Similar parallels between the microbiome and host responses were observed in the milk fat group. Specifically, the milk fat diet increased microbes in the gut whose functions are involved in carbohydrate and lipid metabolism. This was reflected in the host by increased proteins involved in fatty acid β-oxidation. Mounting evidence supports that sirtuins link metabolism and host inflammation. While inflammation is required to defend against invading organisms, compensatory mechanisms are required to prevent chronic inflammation. Host sirtuins, increased in the milk fat group, improve outcomes in chronic inflammatory diseases and sepsis by ‘mending’ the host or promoting restitution through immune repression and restoring homeostasis following stress responses [48]. Moreover, while the milk fat diet resulted in a host-microbe relationship that promoted host inflammation, there were no significant decreases in protective microbial SCFA responses suggesting that both the host and the commensal microbes promote a homeostatic inflammation-resolution cycle. This supports previous studies showing increased pathology in the milk fat group during infection but also increased compensatory protective responses, unlike the corn oil group [9].

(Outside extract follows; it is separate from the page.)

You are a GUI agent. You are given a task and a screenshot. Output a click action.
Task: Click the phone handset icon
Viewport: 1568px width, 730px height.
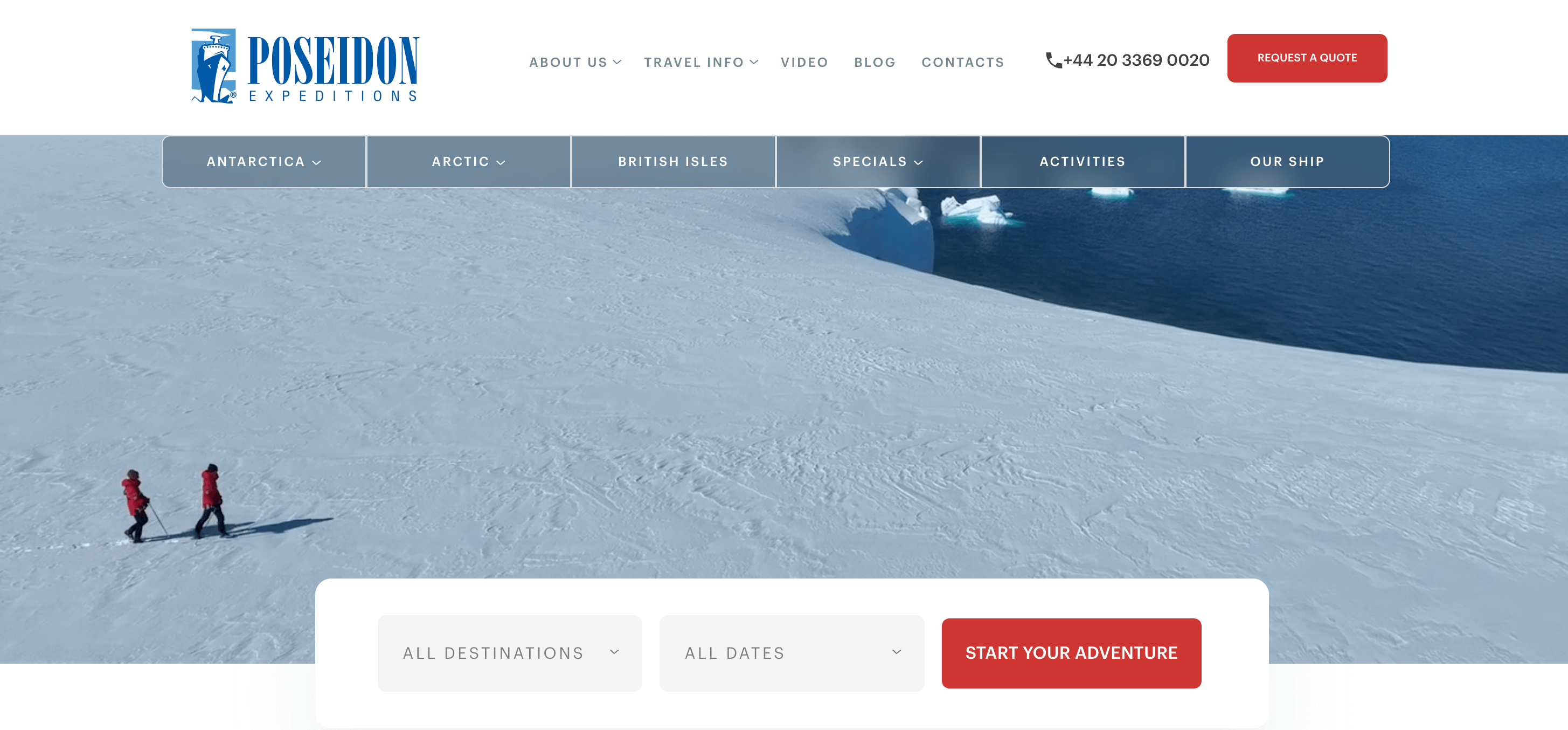1053,60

This relationship between the microbiome, host and dietary lipids is not limited to the bacteriome and there is evidence that the virome may similarly be involved. In support of this, sequencing data predicted upregulated RIG-I-like receptor signaling pathways in the olive oil dietary group. The RIG-I-like family of pattern recognition receptors identify viral RNA [62], and are important for virus-host signaling crosstalk. Host mucosal proteins in the olive oil cohort also predicted liver inflammation (tumorigenesis of tissue) which is often caused by viral infections. Previous experiments have shown viral infections can inhibit C3 complement production [63], and that the loss of IL1RN can enhance susceptibility to viral infections [64], which may suggest an interaction between dietary olive oil, the host and the virome. However, 16S rRNA gene amplicon sequencing predictions face several limitations, one of which is the inability to study viral microbiome community members. As such, future studies should test this potential relationship under controlled settings while specifically targeting the virome.

5. Conclusions

Overall, we conclude that the type of dietary lipids distinctly impacts the gut microbiome. While high fat consumption has a distinct impact on the gut microbiota as compared to a normal chow diet, the type of fatty acids alters the relative microbial abundances where olive oil was most distinct from the corn oil and milk fat. The corn oil and milk fat diets shared similarities in diversity but had different functional characteristics. We show that the corn oil diet, rich in n-6 PUFA, resulted in a microbiome with enhanced predicted virulence and pathogenicity associated with increased host inflammation, oxidative stress and increased barrier dysfunction. While the milk fat diet, rich in SFA, resulted in a host-microbe relationship that promoted inflammation which could result in inflammatory induced intestinal damage, there was a compensatory protective response evident by the production of sirtuins and SCFAs. In marked contrast to both corn oil and milk fat, the olive oil diet, rich in MUFA, resulted in a host-microbe dynamic suggesting the involvement of the less-explored virome. These results suggest that fat type is an important consideration for gut health and not all high-fat diets are detrimental. However, given this study is descriptive in nature, future studies should focus on well-designed experiments unraveling the mechanisms of each lipid on gut health. These results have the potential to guide evidence-based nutrition recommendations for IBD patients who can suffer from nutrient deficiencies from overly restrictive dietary regimes including low-fat diets.